In May 1985, a teenage Marcus Davies took his camera to White Hart Lane as Tottenham Hotspur hosted Coventry City. Spurs won 4–2, but Davies’ photographs remember more than goals – they capture a pause in time.

On the pitch, Marc Falco struck first and last for Tottenham, while Glenn Hoddle rose to head the second – an image Davies recalls with particular clarity. Chris Hughton added the third. Coventry replied through Stuart Pearce, then Terry Gibson levelled at 2–2 in the 71st minute before Spurs pulled away.
The cast was strong on both sides: Coventry’s Cyrille Regis and Steve Ogrizovic; Tottenham’s Ray Clemence, Steve Perryman, and Ossie Ardiles. Spurs would finish third that season behind champions Everton, while Coventry stayed up by a single point in 18th.


Davies’ black-and-white frames look away from the action. They linger on terraces, streets, and faces – especially a halftime sequence where fans sit on what were still standing areas. Matchday programmes and newspapers are flicked through; conversations drift. One supporter wears headphones, likely tuned to scores elsewhere or the pop of the day. Everything feels hushed, patient, suspended.
The details date it unmistakably: non-digital billboards stating their case without shouting; 1980s casuals – denim, jackets, trainers – at full confidence. There’s no obvious club merchandise, no sea of scarves. Mostly men, but women and children are present too. Football as shared routine, not spectacle.

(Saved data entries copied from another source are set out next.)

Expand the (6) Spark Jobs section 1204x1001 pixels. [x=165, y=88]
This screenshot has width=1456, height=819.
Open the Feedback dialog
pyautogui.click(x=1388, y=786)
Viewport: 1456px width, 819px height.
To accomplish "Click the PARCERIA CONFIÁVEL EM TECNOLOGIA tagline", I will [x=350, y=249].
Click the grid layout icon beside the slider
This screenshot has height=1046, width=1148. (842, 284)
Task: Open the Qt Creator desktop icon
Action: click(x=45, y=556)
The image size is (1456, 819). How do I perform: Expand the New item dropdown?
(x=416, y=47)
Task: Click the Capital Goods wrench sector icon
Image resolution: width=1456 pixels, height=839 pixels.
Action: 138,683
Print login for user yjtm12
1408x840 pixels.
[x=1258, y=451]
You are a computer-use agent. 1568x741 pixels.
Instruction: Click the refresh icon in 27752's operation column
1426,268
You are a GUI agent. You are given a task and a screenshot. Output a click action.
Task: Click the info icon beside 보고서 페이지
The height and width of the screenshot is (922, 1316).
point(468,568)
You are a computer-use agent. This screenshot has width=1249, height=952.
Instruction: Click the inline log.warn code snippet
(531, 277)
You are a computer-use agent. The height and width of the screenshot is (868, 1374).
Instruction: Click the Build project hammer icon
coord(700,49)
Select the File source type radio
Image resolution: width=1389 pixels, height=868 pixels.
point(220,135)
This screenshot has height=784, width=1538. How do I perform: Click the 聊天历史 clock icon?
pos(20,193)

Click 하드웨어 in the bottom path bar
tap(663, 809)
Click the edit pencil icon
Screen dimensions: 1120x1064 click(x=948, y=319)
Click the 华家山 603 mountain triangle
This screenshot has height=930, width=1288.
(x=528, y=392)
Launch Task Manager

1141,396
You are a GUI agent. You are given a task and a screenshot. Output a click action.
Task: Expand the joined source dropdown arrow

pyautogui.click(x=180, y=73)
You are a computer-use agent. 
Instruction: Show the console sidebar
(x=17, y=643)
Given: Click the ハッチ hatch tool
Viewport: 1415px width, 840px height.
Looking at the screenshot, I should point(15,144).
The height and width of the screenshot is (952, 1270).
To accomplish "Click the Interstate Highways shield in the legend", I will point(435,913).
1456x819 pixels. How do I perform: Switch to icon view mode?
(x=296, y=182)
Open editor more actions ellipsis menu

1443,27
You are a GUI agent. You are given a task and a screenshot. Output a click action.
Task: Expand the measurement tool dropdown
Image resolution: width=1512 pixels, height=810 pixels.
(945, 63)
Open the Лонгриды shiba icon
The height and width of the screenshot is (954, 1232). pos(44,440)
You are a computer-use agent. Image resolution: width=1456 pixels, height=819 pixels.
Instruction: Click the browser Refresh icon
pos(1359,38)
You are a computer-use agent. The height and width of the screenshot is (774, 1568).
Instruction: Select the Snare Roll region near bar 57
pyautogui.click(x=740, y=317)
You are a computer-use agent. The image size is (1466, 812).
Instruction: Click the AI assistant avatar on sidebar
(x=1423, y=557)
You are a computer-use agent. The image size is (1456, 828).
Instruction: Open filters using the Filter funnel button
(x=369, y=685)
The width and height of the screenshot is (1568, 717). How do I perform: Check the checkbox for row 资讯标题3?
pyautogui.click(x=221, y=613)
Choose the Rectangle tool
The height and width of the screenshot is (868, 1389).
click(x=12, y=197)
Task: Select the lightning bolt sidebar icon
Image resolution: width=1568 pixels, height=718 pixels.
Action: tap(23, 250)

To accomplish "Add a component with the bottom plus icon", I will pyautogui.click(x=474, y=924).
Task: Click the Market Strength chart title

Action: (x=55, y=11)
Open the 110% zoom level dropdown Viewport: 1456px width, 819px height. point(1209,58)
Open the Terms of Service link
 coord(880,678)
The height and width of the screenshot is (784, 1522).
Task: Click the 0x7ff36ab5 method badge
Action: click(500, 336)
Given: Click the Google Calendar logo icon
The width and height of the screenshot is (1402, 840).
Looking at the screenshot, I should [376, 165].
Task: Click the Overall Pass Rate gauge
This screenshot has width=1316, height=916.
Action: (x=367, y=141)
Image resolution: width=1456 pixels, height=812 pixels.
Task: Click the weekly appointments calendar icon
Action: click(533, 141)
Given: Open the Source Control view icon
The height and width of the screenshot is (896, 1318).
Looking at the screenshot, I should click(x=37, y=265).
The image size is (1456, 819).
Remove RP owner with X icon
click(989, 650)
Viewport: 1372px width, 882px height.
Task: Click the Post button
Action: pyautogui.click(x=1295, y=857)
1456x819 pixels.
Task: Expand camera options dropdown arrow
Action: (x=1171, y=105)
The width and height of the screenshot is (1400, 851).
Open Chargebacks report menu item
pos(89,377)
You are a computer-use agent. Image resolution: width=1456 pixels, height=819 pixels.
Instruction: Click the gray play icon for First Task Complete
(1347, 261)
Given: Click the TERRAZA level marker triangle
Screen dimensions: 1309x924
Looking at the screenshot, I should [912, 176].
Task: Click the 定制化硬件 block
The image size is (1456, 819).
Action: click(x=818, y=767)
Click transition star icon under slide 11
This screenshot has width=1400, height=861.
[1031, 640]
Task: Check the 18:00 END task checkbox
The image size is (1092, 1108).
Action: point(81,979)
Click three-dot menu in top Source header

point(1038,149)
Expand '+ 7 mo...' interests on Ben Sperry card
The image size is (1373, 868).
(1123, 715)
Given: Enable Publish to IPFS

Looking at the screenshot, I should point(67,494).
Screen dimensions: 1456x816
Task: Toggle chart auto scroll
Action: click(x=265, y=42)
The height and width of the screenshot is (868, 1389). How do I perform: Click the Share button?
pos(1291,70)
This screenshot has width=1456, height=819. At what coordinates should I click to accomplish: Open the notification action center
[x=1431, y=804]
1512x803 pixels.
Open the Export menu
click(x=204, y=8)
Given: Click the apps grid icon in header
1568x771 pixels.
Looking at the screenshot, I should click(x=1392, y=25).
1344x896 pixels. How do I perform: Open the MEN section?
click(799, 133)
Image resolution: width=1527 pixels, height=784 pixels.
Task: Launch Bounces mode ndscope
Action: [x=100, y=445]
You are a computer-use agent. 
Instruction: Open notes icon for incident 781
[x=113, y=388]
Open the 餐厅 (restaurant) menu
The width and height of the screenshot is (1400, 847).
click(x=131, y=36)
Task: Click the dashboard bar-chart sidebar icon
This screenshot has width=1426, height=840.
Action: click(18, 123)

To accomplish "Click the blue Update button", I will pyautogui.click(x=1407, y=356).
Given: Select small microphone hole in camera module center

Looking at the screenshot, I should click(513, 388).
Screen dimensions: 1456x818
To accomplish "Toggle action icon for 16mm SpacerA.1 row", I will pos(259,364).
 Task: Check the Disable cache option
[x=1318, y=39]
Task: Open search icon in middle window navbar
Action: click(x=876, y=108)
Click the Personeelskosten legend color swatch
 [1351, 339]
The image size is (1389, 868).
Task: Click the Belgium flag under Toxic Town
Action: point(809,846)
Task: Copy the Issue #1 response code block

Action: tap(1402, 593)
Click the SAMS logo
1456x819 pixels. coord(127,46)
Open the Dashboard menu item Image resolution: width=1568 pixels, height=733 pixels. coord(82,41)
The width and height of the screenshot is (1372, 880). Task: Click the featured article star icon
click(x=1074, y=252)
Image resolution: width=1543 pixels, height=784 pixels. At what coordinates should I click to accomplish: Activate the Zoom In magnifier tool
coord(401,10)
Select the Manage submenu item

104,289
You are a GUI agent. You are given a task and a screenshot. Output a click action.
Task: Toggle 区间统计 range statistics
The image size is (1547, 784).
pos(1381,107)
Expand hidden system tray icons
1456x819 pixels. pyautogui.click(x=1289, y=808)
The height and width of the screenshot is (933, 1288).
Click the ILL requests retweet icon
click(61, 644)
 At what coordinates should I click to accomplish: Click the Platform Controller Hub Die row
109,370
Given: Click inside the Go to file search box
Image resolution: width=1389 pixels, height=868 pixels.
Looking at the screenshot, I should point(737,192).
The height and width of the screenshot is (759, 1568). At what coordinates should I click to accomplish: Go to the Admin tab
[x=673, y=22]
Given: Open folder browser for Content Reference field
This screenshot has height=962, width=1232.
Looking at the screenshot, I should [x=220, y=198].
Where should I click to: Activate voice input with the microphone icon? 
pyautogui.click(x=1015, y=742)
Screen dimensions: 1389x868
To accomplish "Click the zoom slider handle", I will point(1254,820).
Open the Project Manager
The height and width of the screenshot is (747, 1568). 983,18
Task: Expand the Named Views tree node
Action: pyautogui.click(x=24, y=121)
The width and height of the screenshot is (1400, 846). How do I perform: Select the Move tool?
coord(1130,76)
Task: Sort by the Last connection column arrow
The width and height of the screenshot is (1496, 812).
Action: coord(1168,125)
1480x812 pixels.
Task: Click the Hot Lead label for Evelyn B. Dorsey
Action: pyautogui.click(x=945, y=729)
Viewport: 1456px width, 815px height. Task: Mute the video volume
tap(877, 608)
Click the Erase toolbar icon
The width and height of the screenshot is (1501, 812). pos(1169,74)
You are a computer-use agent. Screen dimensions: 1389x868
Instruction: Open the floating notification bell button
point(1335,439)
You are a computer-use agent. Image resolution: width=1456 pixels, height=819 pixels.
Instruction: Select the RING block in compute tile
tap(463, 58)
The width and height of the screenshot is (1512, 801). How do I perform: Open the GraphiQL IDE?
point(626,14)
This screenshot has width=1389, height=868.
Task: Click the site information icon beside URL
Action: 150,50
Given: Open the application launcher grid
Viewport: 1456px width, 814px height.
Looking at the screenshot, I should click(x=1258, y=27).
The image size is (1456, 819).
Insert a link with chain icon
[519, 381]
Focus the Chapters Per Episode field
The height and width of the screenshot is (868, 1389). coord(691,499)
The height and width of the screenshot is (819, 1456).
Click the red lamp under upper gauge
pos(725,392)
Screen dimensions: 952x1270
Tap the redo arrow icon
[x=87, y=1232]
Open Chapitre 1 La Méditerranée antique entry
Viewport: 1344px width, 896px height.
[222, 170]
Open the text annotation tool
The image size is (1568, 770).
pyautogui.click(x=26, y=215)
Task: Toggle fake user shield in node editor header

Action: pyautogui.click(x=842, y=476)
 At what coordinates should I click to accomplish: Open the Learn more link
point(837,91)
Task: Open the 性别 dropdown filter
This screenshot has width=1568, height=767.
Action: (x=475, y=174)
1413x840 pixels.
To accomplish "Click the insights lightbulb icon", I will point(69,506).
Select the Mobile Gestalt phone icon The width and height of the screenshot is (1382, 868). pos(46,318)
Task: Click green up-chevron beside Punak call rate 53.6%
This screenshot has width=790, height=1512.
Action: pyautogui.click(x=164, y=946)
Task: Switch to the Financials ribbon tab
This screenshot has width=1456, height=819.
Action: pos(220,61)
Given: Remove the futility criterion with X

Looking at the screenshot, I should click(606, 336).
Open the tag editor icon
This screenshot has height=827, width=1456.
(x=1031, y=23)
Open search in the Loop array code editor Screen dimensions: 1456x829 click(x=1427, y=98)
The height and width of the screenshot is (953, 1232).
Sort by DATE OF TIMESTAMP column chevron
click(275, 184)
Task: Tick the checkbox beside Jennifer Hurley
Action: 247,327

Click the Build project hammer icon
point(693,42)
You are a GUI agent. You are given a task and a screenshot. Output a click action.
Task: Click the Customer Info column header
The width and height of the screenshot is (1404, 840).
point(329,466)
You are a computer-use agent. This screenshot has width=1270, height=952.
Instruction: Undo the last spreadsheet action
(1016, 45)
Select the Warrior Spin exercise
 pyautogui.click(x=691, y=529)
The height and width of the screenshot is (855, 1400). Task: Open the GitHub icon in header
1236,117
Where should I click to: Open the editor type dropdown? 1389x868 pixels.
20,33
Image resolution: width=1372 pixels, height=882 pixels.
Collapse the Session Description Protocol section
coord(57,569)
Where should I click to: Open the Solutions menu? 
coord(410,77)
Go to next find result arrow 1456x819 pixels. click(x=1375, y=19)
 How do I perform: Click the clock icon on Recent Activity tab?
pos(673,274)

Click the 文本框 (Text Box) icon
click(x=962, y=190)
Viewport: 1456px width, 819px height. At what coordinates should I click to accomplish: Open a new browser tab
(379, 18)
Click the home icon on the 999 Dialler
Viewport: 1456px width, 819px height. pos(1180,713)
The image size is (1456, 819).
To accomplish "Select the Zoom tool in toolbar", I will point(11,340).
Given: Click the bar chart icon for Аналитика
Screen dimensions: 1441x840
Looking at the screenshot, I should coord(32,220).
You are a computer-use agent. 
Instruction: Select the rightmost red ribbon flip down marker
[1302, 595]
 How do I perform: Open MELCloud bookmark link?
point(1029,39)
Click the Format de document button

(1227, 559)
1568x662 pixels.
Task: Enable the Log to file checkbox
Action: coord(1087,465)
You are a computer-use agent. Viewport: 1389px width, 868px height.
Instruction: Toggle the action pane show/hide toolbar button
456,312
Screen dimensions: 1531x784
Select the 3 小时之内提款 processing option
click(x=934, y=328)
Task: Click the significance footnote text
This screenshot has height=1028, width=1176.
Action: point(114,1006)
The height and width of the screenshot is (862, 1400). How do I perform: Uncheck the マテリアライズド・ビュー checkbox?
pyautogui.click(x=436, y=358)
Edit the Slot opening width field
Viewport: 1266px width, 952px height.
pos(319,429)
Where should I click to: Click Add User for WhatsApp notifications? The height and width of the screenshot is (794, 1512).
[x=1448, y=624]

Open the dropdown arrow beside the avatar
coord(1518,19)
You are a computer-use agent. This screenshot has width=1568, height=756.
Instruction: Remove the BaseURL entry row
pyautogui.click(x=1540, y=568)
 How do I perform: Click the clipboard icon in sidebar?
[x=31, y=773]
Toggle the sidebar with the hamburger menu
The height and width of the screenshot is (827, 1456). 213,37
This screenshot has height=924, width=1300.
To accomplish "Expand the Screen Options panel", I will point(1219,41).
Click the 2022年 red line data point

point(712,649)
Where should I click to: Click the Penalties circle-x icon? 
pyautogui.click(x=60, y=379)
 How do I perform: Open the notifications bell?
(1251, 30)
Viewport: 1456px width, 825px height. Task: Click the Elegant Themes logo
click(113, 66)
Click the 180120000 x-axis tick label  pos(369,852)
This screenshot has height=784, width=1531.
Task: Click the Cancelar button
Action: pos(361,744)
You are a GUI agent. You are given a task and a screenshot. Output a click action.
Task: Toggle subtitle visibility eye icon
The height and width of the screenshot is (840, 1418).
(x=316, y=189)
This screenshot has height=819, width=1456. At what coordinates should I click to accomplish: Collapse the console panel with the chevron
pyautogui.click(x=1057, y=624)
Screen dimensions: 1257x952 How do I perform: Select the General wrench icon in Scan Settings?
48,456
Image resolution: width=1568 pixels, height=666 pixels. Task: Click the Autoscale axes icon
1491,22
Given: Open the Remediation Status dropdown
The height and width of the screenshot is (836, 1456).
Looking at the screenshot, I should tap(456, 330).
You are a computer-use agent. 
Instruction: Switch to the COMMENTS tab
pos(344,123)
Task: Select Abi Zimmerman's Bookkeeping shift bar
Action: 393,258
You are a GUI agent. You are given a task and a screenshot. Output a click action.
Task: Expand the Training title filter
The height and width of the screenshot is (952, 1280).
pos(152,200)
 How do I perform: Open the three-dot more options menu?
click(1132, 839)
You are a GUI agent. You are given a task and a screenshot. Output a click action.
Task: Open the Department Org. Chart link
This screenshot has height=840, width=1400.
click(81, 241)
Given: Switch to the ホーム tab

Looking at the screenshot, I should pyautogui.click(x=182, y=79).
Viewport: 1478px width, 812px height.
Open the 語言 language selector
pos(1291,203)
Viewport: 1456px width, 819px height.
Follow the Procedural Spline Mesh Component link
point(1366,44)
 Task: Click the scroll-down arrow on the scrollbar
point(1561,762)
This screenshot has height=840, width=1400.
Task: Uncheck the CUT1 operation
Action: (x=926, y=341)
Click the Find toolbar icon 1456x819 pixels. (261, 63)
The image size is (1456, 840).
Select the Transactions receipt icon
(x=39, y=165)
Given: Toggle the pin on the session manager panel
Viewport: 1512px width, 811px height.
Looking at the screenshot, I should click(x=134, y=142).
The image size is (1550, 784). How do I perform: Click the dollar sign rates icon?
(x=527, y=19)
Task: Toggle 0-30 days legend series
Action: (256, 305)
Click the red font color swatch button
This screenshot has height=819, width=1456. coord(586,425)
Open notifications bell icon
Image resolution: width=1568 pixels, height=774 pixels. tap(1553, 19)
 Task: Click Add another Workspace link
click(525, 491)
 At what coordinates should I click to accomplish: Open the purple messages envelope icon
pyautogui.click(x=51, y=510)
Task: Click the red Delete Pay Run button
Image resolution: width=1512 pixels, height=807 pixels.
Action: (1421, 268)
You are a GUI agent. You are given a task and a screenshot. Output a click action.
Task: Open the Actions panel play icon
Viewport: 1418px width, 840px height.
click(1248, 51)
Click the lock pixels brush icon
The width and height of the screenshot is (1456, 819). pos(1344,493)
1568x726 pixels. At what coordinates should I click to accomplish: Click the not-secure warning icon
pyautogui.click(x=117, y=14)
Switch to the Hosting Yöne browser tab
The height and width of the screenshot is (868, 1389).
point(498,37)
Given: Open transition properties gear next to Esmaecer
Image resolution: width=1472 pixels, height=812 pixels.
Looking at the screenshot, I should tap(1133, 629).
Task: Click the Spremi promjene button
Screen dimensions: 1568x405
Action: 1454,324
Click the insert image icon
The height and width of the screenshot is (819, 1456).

A lifelong football fan, Marcus Davies has photographed professionally for nearly fifty years. His work away from football has been widely exhibited in the UK and The Netherlands and is held in major collections including Citibank (New York and London), the Victoria & Albert Museum, and the Saatchi Collection. These images from White Hart Lane endure not for what happened next, but for the quiet before it did.